The Airport View: Planes Landing Over the Beach
One specific visual feature that visitor accounts note — not always mentioned in promotional material — is that the beach is close enough to the airport that arriving aircraft on the approach to Karpathos runway are visible and audible from the sand. The airport’s position makes the final approach pass over or near the southern cape, and the planes descending toward the runway are a recurring feature of the Diakoftis skyline on busy arrival days.

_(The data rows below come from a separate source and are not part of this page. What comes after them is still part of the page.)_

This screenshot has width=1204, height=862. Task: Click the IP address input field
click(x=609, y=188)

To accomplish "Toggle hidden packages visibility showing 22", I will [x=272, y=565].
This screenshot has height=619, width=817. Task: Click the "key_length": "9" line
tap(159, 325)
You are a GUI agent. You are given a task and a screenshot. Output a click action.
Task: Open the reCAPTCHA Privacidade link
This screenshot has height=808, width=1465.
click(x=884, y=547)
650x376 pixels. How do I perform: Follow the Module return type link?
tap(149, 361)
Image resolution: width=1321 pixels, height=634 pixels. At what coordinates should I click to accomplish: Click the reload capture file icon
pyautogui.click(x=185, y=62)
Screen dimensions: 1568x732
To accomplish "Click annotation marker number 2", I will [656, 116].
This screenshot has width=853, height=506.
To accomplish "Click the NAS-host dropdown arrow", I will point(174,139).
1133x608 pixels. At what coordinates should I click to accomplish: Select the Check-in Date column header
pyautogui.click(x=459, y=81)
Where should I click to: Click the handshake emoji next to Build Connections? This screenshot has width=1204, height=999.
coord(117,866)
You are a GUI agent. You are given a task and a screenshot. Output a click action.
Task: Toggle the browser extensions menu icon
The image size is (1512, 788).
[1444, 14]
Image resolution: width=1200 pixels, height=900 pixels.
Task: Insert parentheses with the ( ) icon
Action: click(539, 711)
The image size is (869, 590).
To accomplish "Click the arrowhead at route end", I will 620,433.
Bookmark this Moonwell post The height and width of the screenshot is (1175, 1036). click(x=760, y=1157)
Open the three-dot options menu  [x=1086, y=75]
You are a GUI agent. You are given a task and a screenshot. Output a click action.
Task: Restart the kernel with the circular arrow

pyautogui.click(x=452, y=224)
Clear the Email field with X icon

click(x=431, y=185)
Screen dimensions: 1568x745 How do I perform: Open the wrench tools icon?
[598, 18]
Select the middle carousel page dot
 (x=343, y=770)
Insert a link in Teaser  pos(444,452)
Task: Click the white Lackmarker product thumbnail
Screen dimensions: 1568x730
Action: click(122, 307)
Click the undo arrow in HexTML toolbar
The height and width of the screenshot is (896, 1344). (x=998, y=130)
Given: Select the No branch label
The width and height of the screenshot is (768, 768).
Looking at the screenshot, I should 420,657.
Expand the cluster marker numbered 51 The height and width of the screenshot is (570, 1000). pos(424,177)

For some visitors this is a novelty; for others it is a consideration when choosing which Karpathos beach to visit.
Karpathos: Olympos, Apella, and the Southern Wind Beaches
Karpathos is the second largest island in the Dodecanese and one of the least developed significant Aegean islands — its rugged, mountainous terrain and limited road infrastructure in the north (the village of Olympos, in the far north, was accessible only by sea or by a track so rough that most visitors arrived by boat until relatively recently) have preserved a character that the more accessible islands lost decades ago.
Apella is the best-known beach of Karpathos, recognised twice as the most beautiful beach of the Mediterranean Sea — white sand and pebbles with crystal clear waters, pine trees rising above the rocks, 16km north of Pigadia. The contrast between the celebrated Apella in the north and the turquoise lagoon of Diakoftis in the south maps the range of what Karpathos offers as a beach island — dramatic mountain-backed bay in the north, flat Caribbean-coloured lagoon in the south, both requiring some effort to reach, both delivering the specific quality that the effort produces.
Diakoftis Beach on Karpathos is the 90-metre turquoise lagoon in a protected wildlife refuge, 19 kilometres south of Pigadia, along the airport fence and then a dirt road — shallow water on white sand that photographs as the Caribbean, expensive sunbeds, wind that can make the visit uncomfortable, no shade without a sunbed umbrella, and a second blue-water beach on the other side of the promontory that most visitors miss.
Bring your own food and water. Check the wind before you go.
The turquoise will be there when conditions allow.